Здесь Ноздрев захохотал тем звонким смехом, каким заливается только свежий, здоровый человек, у которого все до последнего выказываются белые, как сахар, зубы, дрожат и прыгают щеки, и сосед за двумя дверями, в третьей комнате, вскидывается со сна, вытаращив очи и произнося: «Эк его разобрало!»

– Что ж тут смешного? – сказал Чичиков, отчасти недовольный таким смехом.

Но Ноздрев продолжал хохотать во все горло, приговаривая:

– Ой, пощади, право, тресну со смеху!

– Ничего нет смешного: я дал ему слово, – сказал Чичиков.
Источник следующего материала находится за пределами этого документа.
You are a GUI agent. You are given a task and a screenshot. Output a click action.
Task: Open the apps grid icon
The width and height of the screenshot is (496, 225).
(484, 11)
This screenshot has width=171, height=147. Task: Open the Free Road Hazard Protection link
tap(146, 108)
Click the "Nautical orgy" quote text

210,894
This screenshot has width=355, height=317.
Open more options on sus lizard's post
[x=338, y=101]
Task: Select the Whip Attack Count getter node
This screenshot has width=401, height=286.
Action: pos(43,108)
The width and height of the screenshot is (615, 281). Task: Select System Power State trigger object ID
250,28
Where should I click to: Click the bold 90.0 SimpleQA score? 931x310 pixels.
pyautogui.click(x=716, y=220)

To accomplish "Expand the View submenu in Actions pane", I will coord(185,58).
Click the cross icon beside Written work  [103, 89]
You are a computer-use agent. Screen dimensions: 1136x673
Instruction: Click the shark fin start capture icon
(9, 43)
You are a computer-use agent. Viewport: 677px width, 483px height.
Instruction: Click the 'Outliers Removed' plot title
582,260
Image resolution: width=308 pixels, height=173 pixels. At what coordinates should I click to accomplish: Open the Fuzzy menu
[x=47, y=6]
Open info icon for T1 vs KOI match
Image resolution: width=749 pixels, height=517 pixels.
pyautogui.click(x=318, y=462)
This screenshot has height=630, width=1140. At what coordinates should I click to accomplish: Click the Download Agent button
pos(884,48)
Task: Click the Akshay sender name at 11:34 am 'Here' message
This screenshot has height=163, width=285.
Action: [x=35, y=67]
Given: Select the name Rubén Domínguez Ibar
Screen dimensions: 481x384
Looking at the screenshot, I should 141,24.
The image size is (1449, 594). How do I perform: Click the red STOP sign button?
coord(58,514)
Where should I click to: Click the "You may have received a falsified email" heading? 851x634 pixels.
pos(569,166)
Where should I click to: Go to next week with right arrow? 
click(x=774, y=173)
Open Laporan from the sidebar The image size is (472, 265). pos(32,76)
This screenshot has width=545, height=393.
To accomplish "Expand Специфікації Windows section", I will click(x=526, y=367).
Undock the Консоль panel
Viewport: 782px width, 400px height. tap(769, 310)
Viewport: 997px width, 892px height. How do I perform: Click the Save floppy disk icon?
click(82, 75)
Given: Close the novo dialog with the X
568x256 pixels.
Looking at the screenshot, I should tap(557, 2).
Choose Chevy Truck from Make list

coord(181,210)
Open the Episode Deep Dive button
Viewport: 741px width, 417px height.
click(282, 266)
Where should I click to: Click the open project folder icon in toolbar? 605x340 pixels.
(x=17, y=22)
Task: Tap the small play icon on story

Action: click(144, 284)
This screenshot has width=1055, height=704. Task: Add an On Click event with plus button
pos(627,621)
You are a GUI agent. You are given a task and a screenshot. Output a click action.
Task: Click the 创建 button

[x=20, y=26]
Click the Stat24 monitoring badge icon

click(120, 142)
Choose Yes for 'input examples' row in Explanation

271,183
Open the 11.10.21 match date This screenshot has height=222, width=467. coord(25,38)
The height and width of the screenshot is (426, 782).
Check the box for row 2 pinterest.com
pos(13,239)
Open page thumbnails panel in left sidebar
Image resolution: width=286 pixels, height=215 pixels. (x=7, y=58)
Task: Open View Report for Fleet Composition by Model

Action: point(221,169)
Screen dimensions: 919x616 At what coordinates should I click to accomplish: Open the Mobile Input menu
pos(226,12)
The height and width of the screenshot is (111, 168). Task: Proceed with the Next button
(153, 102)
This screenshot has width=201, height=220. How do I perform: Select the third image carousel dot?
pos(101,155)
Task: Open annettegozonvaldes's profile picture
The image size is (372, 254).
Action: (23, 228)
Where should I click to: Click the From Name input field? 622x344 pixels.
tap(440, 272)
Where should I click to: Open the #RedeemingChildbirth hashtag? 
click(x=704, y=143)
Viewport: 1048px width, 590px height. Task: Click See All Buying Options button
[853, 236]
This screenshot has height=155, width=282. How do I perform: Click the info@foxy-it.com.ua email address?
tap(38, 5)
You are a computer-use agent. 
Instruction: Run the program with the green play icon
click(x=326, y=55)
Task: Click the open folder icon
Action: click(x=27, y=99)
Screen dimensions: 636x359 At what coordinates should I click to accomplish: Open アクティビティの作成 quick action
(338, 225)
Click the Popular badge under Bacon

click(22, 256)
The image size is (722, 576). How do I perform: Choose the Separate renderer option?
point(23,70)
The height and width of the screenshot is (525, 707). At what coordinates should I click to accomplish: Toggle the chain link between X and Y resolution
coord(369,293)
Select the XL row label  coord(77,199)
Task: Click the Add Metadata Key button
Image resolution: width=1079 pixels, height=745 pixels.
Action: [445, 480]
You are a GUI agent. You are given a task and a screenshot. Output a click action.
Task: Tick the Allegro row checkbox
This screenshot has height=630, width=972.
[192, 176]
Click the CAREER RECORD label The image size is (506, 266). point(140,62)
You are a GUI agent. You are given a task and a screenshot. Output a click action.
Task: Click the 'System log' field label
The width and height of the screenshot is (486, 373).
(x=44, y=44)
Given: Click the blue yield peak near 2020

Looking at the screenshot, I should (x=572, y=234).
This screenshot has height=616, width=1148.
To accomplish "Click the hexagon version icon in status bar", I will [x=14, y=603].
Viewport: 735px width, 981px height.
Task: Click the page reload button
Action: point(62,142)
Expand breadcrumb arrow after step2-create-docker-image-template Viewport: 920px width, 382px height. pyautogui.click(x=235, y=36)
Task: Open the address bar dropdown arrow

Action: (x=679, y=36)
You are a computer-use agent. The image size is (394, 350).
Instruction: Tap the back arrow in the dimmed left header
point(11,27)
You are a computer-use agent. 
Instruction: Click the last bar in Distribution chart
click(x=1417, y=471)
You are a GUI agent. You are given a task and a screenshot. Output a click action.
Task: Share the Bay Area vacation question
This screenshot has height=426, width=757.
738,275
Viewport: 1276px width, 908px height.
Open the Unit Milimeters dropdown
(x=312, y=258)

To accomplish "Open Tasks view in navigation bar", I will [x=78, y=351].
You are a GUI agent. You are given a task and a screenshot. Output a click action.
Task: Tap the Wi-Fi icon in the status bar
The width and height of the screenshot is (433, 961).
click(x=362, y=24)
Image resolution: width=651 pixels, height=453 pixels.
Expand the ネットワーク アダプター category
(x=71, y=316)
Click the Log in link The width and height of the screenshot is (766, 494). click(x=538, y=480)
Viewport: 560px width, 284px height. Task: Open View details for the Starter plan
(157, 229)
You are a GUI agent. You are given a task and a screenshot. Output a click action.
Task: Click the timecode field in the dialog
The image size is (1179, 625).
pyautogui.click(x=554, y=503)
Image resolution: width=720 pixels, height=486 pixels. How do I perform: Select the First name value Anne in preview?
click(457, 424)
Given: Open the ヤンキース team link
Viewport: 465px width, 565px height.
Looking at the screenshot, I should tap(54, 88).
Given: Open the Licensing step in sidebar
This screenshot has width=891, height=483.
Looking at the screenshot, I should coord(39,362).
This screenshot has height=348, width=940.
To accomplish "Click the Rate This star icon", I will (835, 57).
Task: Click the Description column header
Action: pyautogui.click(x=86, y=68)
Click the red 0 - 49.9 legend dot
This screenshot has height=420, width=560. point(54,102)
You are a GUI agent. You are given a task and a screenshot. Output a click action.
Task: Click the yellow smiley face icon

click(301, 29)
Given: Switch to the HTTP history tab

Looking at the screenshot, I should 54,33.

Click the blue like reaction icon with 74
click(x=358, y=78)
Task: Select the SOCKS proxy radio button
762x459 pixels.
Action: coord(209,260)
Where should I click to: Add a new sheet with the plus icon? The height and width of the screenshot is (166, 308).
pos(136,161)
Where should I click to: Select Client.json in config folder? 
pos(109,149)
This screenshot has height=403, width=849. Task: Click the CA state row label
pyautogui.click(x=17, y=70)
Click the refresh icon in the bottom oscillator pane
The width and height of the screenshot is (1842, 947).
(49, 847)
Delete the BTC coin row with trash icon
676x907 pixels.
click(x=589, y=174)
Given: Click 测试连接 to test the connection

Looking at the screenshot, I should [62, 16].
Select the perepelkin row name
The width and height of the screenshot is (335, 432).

– Да ведь ты жизни не будешь рад, когда приедешь к нему, это просто жидомор! Ведь я знаю твой характер. Ты жестоко опешишься, если думаешь найти там банчишку и добрую бутылку какого-нибудь бонбона. Послушай, братец: ну к черту Собакевича, поедем ко мне! каким балыком попотчую! Пономарев, бестия, так раскланивался, говорит: «Для вас только, всю ярмарку, говорит, обыщите, не найдете такого». Плут, однако ж, ужасный. Я ему в глаза это говорил: «Вы, говорю, с нашим откупщиком первые мошенники!» Смеется, бестия, поглаживая бороду. Мы с Кувшинниковым каждый день завтракали в его лавке. Ах, брат, вот позабыл тебе сказать: знаю, что ты теперь не отстанешь, но за десять тысяч не отдам, наперед говорю. Эй, Порфирий! – закричал он, подошедши к окну, на своего человека, который держал в одной руке ножик, а в другой корку хлеба с куском балыка, который посчастливилось ему мимоходом отрезать, вынимая что-то из брички. – Эй, Порфирий, – кричал Ноздрев, – принеси-ка щенка! Каков щенок! – продолжал он, обращаясь к Чичикову. – Краденый, ни за самого себя не отдавал хозяин. Я ему сулил каурую кобылу, которую, помнишь, выменял у Хвостырева… – Чичиков, впрочем, отроду не видел ни каурой кобылы, ни Хвостырева.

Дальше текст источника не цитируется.